CALL gds.beta.pipeline.nodeClassification.predict.stream('myGraph', {
  modelName: 'nc-pipeline-model',
  includePredictedProbabilities: true,
  targetNodeLabels: ['UnknownHouse']
})
 YIELD nodeId, predictedClass, predictedProbabilities
WITH gds.util.asNode(nodeId) AS houseNode, predictedClass, predictedProbabilities
RETURN
  houseNode.color AS classifiedHouse,
  predictedClass,
  floor(predictedProbabilities[predictedClass] * 100) AS confidence
  ORDER BY classifiedHouse
Table 11. Results
classifiedHouse predictedClass confidence

"Pink"

0

96.0

"Tan"

1

97.0

"Yellow"

2

75.0

As we can see, the model was able to predict the pink house into class 0, tan house into class 1, and yellow house into class 2. This makes sense, as all houses in class 0 had three stories, class 1 two stories and class 2 one story, and the same is true of the pink, tan and yellow houses, respectively. Additionally, we see that the model is confident in these predictions, as the confidence is >=79% in all cases.

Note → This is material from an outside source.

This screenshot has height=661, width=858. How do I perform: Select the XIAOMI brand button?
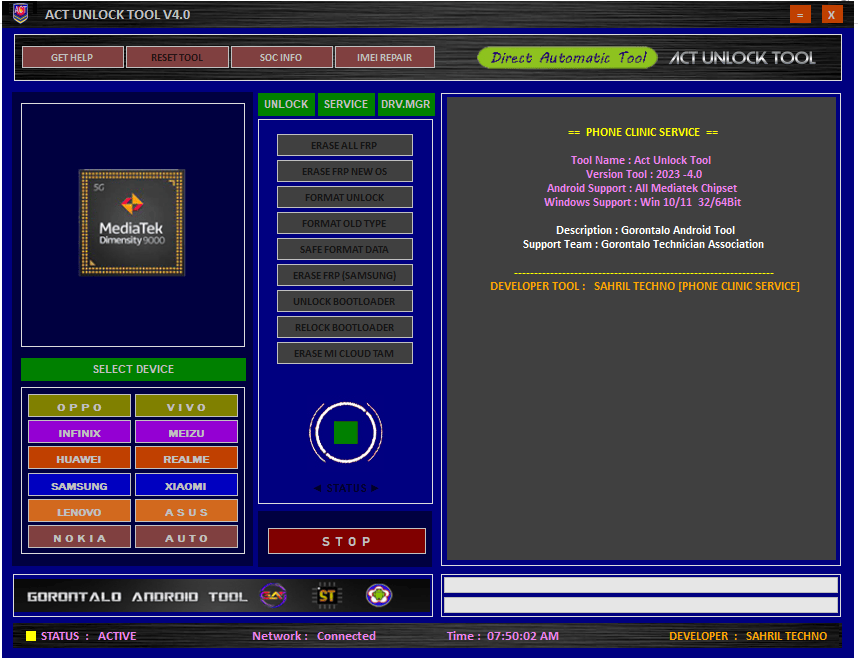click(186, 484)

The indices in the predictedProbabilities correspond to the order of the classes in the classification model. To inspect the order of the classes, we can look at its modelInfo (see listing models).

2.3. Mutate

The mutate execution mode updates the named graph with a new node property containing the predicted class for that node. The name of the new property is specified using the mandatory configuration parameter mutateProperty. The result is a single summary row including information about timings and how many properties were written. The mutate mode is especially useful when multiple algorithms are used in conjunction.

For more details on the mutate mode in general, see Mutate.

CALL gds.beta.pipeline.nodeClassification.predict.mutate('myGraph', {
  targetNodeLabels: ['UnknownHouse'],
  modelName: 'nc-pipeline-model',
  mutateProperty: 'predictedClass',
  predictedProbabilityProperty: 'predictedProbabilities'
}) YIELD nodePropertiesWritten
Table 12. Results
nodePropertiesWritten

6

Since we specified also the predictedProbabilityProperty we are writing two properties for each of the 3 UnknownHouse nodes.

2.4. Write

The write execution mode writes the predicted property for each node as a property to the Neo4j database. The name of the new property is specified using the mandatory configuration parameter writeProperty. The result is a single summary row including information about timings and how many properties were written. The write mode enables directly persisting the results to the database.

For more details on the write mode in general, see Write.

CALL gds.beta.pipeline.nodeClassification.predict.write('myGraph', {
  targetNodeLabels: ['UnknownHouse'],
  modelName: 'nc-pipeline-model',
  writeProperty: 'predictedClass',
  predictedProbabilityProperty: 'predictedProbabilities'
}) YIELD nodePropertiesWritten
Table 13. Results
nodePropertiesWritten

6

Since we specified also the predictedProbabilityProperty we are writing two properties for each of the 3 UnknownHouse nodes.